European Society of Anesthesia Newsletter, 2019
Despite the many advances in technology, there still are high levels of preventable harm in anaesthesia care leading some to characterize our profession’s approach to care as “primitive, fragmented, and cavalier”. Surgery is more aggressive than before, less with the knife, more with scopic interventions, yet our patients are older, overweight, have multiple co-morbidities, and are more fragile. More than 18 years after the Institute of Medicine report, the evidence suggests that we are still harming many patients, yet the types of errors are changing. Healthcare costs continue to rise at alarming rates while quality of care is highly variable, forcing hospitals to demand more safety, efficiency, and harder work from their clinical staff.

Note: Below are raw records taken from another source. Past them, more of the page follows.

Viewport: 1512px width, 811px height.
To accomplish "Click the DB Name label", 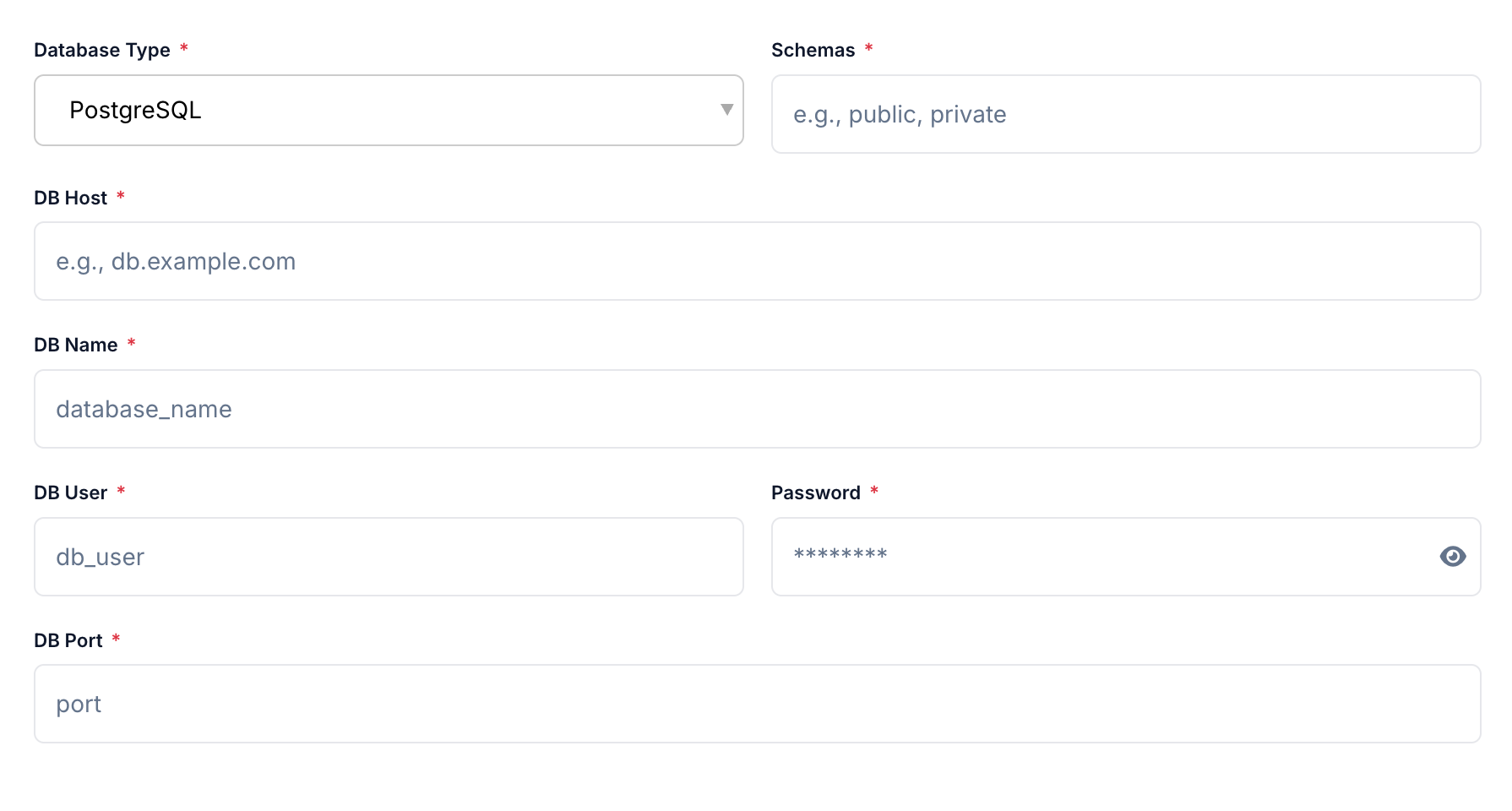I will [x=75, y=345].
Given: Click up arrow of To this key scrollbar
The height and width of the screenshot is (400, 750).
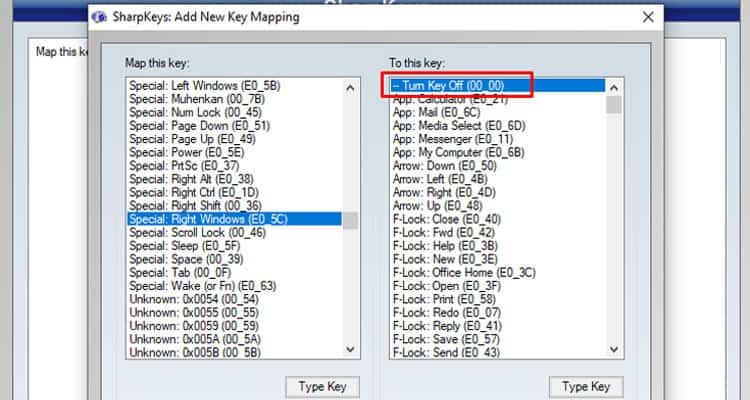Looking at the screenshot, I should click(x=614, y=88).
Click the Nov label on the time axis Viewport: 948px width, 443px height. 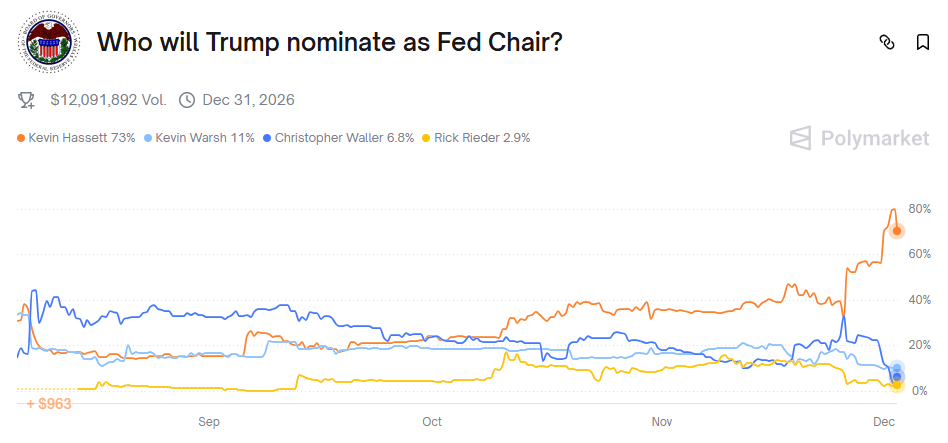point(662,422)
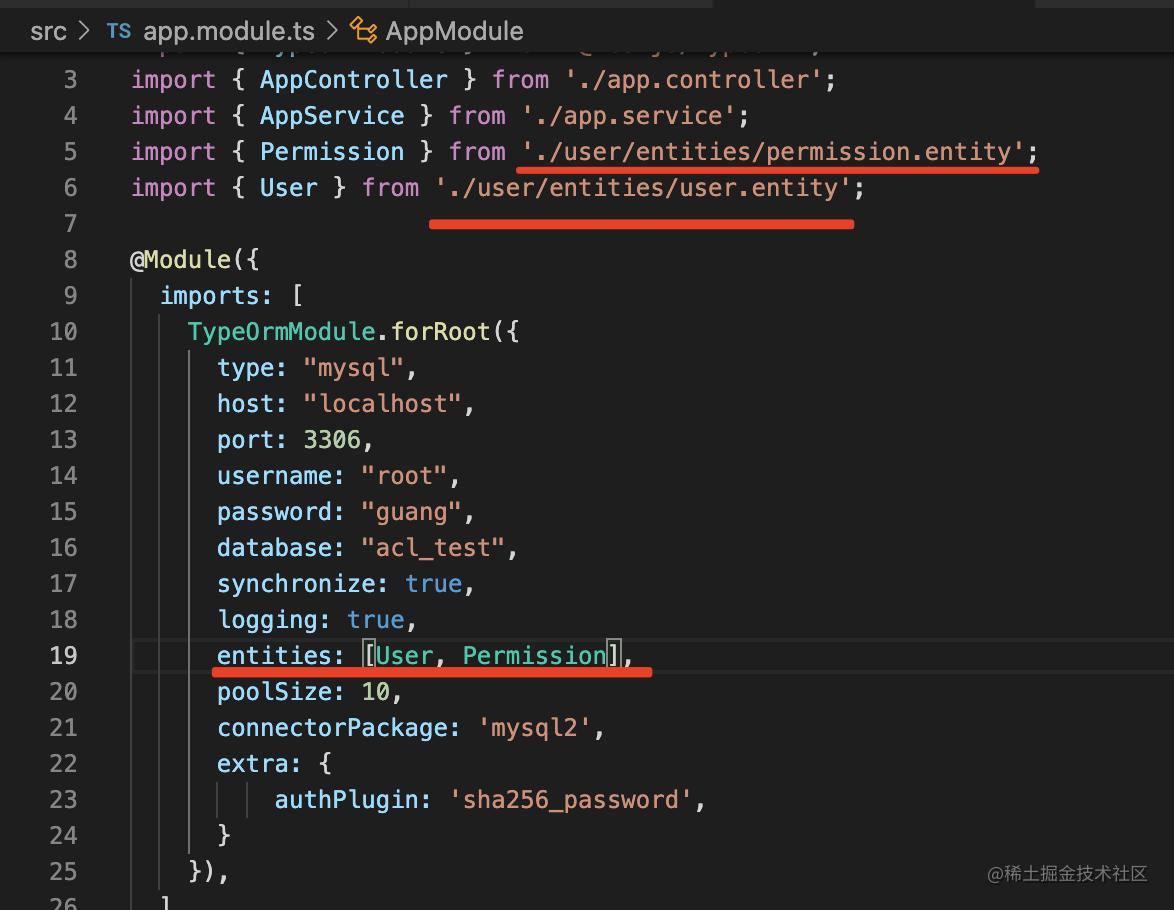Click line number 8 beside @Module
This screenshot has height=910, width=1174.
(69, 260)
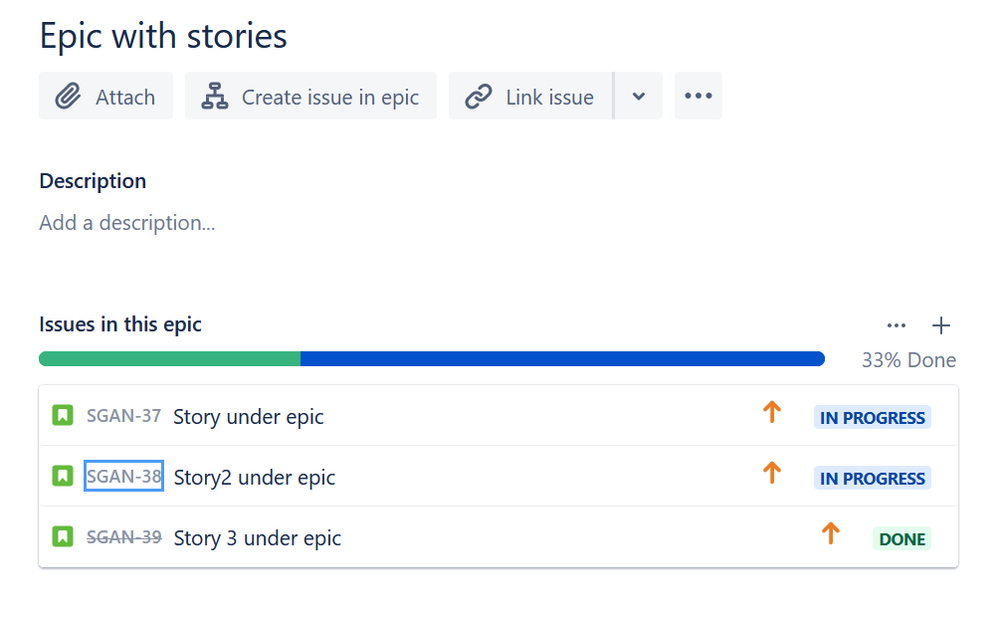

A human factors approach is needed to engage clinicians, architects, and engineers to address perioperative flow, comprehensive data availability, safety, teamwork, and data overload (including alarm fatigue) and its implications for planning the physical built environment. We can learn from other industries about more effective integration of robotics, better self and patient monitoring, smarter automation, better team communication, andresilience to provide more patient centred, safe and reliable care.